Burggraaf等[22]將一種商品化的c-Met特異性環肽AH-111972與連接肽GGGK連接后，以Cy5衍生熒光染料(Cy5.7)修飾，構建了一種新型光學c-Met靶向探針GE-137，并將此探針用于熒光內窺鏡成像，與病理切片比較，結果一致性良好，實現了臨床轉化。體外遺傳毒性和光毒性研究結果證實，該探針安全性較高。Arulappu等[23]選用GE-137的靶向多肽結構，將其進行18F標記，制備了新型c-Met靶向分子探針。標記采用兩步法，第一步：從經輻照的靶水中回收18F的氟化物，然后洗脫到環烯烴共聚物反應容器中，在120℃14N2氣流下干燥。 隨后與甲磺酸鹽反應產生18F-氟苯甲醛。第二步：將肽前體溶解于苯胺鹽酸鹽的水溶液中并加入到18F-氟苯甲醛中，通過18F親核取代反應實現放射性標記，得到粗產品，經C18固相萃取柱純化后制得終產品18F-AH113804。總合成時間為49min，放射化學純度>90%。此探針親和力高，且藥代動力學特性良好。成像對比度高、背景噪聲低。靶向c-Met多肽類探針在安全性、可修飾性、合成工藝優化等方面均優于蛋白及抗體類，這與其生物相容性高、篩選方式及修飾優化等因素有關。

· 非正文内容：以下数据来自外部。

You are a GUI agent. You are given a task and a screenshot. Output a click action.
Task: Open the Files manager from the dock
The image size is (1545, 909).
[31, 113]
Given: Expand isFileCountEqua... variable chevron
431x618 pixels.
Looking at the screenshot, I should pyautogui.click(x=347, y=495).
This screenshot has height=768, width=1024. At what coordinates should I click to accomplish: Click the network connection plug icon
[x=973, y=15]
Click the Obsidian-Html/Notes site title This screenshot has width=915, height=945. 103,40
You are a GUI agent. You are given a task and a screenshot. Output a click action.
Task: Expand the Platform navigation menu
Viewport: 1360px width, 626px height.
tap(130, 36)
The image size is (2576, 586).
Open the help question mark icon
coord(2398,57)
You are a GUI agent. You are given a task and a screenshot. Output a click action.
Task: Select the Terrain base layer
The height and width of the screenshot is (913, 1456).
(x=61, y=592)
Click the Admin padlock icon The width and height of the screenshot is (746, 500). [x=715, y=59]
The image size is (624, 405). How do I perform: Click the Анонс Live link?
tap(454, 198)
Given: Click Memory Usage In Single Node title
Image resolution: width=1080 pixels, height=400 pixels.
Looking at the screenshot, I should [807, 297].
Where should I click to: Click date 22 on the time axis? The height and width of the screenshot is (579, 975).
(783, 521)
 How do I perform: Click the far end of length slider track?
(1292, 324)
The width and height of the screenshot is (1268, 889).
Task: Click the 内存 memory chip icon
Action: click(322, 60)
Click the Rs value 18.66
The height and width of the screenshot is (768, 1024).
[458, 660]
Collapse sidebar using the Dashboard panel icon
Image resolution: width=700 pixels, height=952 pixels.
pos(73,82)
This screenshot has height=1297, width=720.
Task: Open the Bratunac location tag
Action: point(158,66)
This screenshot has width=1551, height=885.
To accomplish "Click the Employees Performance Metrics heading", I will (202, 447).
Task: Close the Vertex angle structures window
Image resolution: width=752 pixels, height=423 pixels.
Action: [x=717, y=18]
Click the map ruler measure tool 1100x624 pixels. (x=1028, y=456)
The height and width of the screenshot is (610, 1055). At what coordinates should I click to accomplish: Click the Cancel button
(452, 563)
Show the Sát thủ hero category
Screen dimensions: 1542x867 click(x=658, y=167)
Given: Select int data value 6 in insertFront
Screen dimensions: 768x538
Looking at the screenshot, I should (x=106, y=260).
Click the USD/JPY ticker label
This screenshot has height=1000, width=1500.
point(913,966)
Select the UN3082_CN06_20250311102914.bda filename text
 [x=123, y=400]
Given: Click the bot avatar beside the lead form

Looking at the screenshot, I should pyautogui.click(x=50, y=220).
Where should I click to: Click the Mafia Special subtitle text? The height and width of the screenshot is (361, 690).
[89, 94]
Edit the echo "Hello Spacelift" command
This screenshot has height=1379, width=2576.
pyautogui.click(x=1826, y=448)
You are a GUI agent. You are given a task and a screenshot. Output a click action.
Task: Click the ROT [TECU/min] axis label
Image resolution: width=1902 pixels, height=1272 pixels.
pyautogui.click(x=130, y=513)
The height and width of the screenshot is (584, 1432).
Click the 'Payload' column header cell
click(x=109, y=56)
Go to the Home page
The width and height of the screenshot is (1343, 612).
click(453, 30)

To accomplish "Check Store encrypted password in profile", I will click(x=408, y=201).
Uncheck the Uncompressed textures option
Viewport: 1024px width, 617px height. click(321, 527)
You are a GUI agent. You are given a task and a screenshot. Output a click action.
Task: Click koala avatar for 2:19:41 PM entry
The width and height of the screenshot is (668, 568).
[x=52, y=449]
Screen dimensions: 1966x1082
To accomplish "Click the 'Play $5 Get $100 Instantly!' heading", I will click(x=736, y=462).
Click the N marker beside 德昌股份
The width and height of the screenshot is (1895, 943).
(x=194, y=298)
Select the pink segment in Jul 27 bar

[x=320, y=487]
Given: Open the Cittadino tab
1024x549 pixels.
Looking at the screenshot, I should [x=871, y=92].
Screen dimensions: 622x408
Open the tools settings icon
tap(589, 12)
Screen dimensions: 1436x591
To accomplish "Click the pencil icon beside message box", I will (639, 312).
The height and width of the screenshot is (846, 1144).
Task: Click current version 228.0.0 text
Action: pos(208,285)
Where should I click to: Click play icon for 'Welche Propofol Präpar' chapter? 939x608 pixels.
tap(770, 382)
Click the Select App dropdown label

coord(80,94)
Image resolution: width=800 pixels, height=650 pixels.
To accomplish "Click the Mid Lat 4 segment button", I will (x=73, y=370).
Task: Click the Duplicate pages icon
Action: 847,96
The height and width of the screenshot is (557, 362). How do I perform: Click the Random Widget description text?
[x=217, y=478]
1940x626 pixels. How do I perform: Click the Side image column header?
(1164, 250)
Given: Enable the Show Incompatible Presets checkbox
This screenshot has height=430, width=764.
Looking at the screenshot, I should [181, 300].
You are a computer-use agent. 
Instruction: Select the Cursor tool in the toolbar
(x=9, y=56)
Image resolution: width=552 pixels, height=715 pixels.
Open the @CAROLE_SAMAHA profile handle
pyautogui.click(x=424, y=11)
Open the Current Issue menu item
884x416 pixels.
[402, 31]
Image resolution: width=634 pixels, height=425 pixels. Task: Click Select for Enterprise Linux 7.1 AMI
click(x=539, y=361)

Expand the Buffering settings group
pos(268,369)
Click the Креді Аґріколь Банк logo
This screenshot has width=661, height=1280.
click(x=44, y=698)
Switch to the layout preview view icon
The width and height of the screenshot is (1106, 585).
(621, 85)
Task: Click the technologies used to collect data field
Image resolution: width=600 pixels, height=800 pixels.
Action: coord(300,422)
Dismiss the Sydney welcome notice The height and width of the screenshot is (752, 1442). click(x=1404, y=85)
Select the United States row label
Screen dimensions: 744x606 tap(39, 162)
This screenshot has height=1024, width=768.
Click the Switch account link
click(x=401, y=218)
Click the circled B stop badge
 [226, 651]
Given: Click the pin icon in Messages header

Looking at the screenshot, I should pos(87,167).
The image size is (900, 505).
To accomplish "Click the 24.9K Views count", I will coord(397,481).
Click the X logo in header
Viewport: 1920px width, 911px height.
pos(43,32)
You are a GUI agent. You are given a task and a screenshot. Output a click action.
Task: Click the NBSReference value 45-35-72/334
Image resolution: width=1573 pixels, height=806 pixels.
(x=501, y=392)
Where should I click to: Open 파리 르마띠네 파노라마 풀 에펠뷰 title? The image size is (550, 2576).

3.低分子類：目前關于c-Met靶向分子成像的低分子類探針研究較少，且主要來源于低分子類c-Met酪氨酸激酶抑制劑。此類物質常具有較高的水溶性，多經腎臟排泄。因其分子量小、結合力強、消除速率高以及毒性小等優勢而被廣泛應用于探針研發。靶向c-Met低分子抑制劑SU11274，可在c-Met胞內部分的ATP特定位點結合， Wiest等[24]通過實驗證實其可在胞內迅速聚集，阻斷c-Met磷酸化。Wu等[25]將其進行結構優化，構建了11C標記的c-Met靶向探針。由于使用11C標記，而11C的半衰期較短(t1/2=20min)，不適合進行多步復雜的標記，該研究者遂采用直接甲基化法，并未增加連接介質，這點區別于其他c-Met靶向分子探針的構建。雖無連接介質，探針并未出現脫標情況，說明此法可行。該探針標記產率為90%～95%，放射化學純度>98%。成像結果顯示，探針在腹部的攝取明顯低于抗體及多肽類探針。

低分子抑制劑JNJ38877605、ARQ-197等均在實驗中證實有抗腫瘤增殖的作用[26，27]，它們的結構具備修飾潛力，可嘗試連接放射性核素，進行PET成像研究。研發低分子類探針在制備流程中應注意以下問題：在提高水溶性的過程中不能過多降低脂溶性，否則將影響跨膜遞送；人工合成后的低分子物質不可忽視安全性評估；修飾時不可破壞原結構等。

四、展 望

c-Met靶向分子成像研究對腫瘤c-Met異常表達水平的精準定量意義重大，而探針的研發是成像研究的關鍵點和重點，直接影響著該領域的研究進展。近年來，c-Met分子探針在合成方法上不斷創新，篩選途徑和修飾手段持續多樣化，合成步驟不斷簡約化。通過“先標記再偶聯”的方法，可以提高探針的放射性利用率；通過選用生物相容性強的片段，可以提高探針穩定性。通過在尾端修飾3個甘氨酸，可以提高探針親和力。并且在保證不脫標的情況下盡量縮短時間，從而降低半衰期過短的不良影響。目前，合成方法研究較成熟的是靶向c-Met 抗體類探針，高效的靶向性保證了探針的穩定性和準確性。而低分子探針在藥代動力學、診療一體化及臨床轉換等方面均優于蛋白、抗體及多肽類，因此它將是c-Met靶向成像研究的重點和方向，但其合成方法復雜，需在合成和優化結構方面深入研究。相信蛋白組學和基因組學的不斷進展，以及c-Met靶向探針制備方法的不斷改進，將極大促進c-Met分子探針開發和c-Met分子成像研究及其在臨床轉化及應用方面的進展。